**Task brief**
I would like you to transcribe all of the data exactly.
Data shown START
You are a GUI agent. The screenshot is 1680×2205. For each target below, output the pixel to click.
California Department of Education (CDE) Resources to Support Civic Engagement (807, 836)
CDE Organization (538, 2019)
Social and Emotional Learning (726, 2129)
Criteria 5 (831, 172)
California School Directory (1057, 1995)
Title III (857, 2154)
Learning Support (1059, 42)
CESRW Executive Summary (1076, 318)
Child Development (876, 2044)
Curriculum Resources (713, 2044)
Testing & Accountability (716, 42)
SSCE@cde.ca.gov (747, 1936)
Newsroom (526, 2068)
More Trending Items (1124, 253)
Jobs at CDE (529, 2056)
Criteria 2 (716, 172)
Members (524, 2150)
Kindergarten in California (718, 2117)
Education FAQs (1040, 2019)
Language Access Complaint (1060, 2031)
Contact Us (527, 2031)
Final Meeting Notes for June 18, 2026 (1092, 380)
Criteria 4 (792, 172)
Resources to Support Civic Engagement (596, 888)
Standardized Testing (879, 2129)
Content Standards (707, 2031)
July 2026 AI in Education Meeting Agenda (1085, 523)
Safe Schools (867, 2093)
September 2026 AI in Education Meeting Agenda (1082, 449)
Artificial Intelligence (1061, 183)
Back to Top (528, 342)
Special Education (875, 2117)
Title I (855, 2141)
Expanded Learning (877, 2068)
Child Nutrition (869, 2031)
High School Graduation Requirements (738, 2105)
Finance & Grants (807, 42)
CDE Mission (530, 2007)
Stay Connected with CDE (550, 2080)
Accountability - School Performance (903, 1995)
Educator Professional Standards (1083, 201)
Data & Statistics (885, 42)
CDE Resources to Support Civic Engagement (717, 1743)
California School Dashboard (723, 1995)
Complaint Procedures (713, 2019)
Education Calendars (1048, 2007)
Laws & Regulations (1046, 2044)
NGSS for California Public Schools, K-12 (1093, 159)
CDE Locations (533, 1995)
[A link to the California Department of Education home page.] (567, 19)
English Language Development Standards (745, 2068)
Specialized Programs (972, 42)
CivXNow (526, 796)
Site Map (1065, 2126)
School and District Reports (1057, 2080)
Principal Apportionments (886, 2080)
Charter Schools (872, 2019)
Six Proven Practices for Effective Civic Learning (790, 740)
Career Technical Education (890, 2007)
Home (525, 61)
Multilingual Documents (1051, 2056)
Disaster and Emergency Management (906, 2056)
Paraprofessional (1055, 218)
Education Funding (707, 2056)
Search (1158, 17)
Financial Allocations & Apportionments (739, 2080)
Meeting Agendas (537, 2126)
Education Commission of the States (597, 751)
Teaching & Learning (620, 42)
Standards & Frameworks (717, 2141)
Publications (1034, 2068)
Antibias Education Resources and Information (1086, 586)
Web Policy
Data shown END
**Result**
You are a GUI agent. The screenshot is 1680×2205. For each target below, output the pixel to click.
California Department of Education (CDE) Resources to Support Civic Engagement (807, 836)
CDE Organization (538, 2019)
Social and Emotional Learning (726, 2129)
Criteria 5 (831, 172)
California School Directory (1057, 1995)
Title III (857, 2154)
Learning Support (1059, 42)
CESRW Executive Summary (1076, 318)
Child Development (876, 2044)
Curriculum Resources (713, 2044)
Testing & Accountability (716, 42)
SSCE@cde.ca.gov (747, 1936)
Newsroom (526, 2068)
More Trending Items (1124, 253)
Jobs at CDE (529, 2056)
Criteria 2 (716, 172)
Members (524, 2150)
Kindergarten in California (718, 2117)
Education FAQs (1040, 2019)
Language Access Complaint (1060, 2031)
Contact Us (527, 2031)
Final Meeting Notes for June 18, 2026 (1092, 380)
Criteria 4 (792, 172)
Resources to Support Civic Engagement (596, 888)
Standardized Testing (879, 2129)
Content Standards (707, 2031)
July 2026 AI in Education Meeting Agenda (1085, 523)
Safe Schools (867, 2093)
September 2026 AI in Education Meeting Agenda (1082, 449)
Artificial Intelligence (1061, 183)
Back to Top (528, 342)
Special Education (875, 2117)
Title I (855, 2141)
Expanded Learning (877, 2068)
Child Nutrition (869, 2031)
High School Graduation Requirements (738, 2105)
Finance & Grants (807, 42)
CDE Mission (530, 2007)
Stay Connected with CDE (550, 2080)
Accountability - School Performance (903, 1995)
Educator Professional Standards (1083, 201)
Data & Statistics (885, 42)
CDE Resources to Support Civic Engagement (717, 1743)
California School Dashboard (723, 1995)
Complaint Procedures (713, 2019)
Education Calendars (1048, 2007)
Laws & Regulations (1046, 2044)
NGSS for California Public Schools, K-12 (1093, 159)
CDE Locations (533, 1995)
[A link to the California Department of Education home page.] (567, 19)
English Language Development Standards (745, 2068)
Specialized Programs (972, 42)
CivXNow (526, 796)
Site Map (1065, 2126)
School and District Reports (1057, 2080)
Principal Apportionments (886, 2080)
Charter Schools (872, 2019)
Six Proven Practices for Effective Civic Learning (790, 740)
Career Technical Education (890, 2007)
Home (525, 61)
Multilingual Documents (1051, 2056)
Disaster and Emergency Management (906, 2056)
Paraprofessional (1055, 218)
Education Funding (707, 2056)
Search (1158, 17)
Financial Allocations & Apportionments (739, 2080)
Meeting Agendas (537, 2126)
Education Commission of the States (597, 751)
Teaching & Learning (620, 42)
Standards & Frameworks (717, 2141)
Publications (1034, 2068)
Antibias Education Resources and Information (1086, 586)
Web Policy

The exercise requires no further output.